Spotify Inc (NYSE: SPOT) is witnessing a surge in its user base, but its paid subscribers growth lags behind free listeners.
In response, the music-streaming giant is exploring a move to put lyrics behind its paywall.
Recently, Spotify made headlines by restricting lyrics access to some non-paying users.
This alteration is currently in the testing phase, TechCrunch cites Spotify PR executive CJ Stanley.
While Spotify has advocated for its ad-supported free tier, it hasn't shown much attention to it lately. The last significant update to the free tier was back in 2018.

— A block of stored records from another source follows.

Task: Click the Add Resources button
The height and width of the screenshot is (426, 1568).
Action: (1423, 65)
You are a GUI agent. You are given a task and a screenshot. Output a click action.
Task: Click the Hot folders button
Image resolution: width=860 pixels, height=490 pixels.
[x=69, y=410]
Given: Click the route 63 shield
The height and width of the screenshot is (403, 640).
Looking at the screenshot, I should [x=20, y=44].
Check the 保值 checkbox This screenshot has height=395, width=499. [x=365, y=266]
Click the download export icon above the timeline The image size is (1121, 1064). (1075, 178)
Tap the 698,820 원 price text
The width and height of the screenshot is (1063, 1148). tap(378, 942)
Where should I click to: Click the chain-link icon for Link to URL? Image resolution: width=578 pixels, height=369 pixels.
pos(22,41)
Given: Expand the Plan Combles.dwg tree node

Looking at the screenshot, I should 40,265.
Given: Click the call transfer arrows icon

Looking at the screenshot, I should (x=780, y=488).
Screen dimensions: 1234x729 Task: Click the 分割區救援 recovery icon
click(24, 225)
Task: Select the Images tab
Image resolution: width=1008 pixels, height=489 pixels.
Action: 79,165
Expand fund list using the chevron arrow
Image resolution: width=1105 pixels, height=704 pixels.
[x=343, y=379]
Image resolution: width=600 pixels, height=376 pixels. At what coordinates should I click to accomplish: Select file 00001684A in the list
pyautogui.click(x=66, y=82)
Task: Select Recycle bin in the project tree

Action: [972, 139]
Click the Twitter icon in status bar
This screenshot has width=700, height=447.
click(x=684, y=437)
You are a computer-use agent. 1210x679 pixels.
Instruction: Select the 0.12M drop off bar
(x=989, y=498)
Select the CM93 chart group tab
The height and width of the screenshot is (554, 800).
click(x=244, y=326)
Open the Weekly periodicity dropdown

In its latest earnings report, Spotify announced a 34% increase in monthly users of its ad-supported tier, reaching 343 million. Paying monthly listeners also saw growth, but at a slower rate, up 17% to 220 million.
Despite its popularity, Spotify is not profitable, and its main competitor, Apple Inc (NASDAQ: AAPL), is the world's most valuable company.
Spotify needs to convert more free users into paying subscribers to boost revenue. In Q2 2023, Spotify reported over €2.7 billion in premium (paid-subscriber) revenue, compared to just €404 million in ad-supported revenue during the same period.
Spotify's other revenue-boosting initiatives in 2023 included hiking the prices for its premium plans in the U.S. and plans to add full-length music videos to its app, intensifying rivalry with Alphabet Inc's (NASDAQ: GOOG) (NASDAQ: GOOGL) YouTube and ByteDance Ltd's TikTok.
Price Action: SPOT shares traded lower by 0.51% at $158.50 premarket on the last check Wednesday.